**What you should do:** For the word "computer", state how many lines of the data include it. Respond with the number only.

**Materials provided:**
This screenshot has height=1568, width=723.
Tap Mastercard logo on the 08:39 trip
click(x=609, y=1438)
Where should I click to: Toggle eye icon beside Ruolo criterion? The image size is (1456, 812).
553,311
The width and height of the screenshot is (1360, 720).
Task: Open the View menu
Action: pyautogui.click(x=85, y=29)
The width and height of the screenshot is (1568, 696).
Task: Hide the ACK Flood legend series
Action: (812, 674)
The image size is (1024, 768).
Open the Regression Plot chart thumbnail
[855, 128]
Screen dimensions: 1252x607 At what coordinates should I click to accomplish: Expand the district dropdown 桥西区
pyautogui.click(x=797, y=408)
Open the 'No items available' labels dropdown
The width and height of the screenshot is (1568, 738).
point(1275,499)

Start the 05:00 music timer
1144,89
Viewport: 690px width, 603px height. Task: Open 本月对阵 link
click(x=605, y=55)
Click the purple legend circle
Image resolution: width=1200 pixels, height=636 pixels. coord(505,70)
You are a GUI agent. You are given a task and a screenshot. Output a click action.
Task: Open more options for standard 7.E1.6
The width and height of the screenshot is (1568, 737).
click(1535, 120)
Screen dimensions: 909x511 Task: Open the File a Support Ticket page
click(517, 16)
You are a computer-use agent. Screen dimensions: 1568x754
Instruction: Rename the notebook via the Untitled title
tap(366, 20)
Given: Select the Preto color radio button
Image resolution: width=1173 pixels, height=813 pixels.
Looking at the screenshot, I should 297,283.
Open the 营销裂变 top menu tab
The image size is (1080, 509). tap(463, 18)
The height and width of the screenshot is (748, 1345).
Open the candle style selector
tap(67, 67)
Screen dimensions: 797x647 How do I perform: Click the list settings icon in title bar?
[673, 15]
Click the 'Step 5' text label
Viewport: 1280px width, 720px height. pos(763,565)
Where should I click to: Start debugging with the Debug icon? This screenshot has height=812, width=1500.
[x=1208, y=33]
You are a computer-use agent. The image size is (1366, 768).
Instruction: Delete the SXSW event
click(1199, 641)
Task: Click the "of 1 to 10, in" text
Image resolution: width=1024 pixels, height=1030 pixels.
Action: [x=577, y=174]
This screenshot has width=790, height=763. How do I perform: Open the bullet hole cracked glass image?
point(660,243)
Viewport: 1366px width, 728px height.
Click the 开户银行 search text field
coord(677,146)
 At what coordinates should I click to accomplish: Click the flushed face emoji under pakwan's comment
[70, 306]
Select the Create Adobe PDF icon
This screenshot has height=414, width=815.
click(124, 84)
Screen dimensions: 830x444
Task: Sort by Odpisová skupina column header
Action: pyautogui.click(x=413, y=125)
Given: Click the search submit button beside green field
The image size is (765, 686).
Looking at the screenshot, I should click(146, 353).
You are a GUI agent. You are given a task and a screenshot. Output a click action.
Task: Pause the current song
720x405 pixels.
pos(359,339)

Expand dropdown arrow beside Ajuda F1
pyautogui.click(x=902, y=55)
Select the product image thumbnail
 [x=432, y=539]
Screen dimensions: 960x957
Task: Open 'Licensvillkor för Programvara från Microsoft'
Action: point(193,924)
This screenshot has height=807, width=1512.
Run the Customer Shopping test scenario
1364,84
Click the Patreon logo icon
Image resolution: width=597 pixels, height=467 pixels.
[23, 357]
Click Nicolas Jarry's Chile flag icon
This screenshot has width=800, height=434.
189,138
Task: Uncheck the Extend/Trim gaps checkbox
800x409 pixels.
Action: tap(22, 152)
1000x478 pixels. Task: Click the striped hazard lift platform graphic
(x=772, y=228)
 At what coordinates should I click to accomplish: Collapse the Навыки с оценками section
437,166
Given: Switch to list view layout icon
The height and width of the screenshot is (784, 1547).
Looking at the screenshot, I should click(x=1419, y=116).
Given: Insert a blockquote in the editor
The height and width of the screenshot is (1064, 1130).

**Answer box:** 2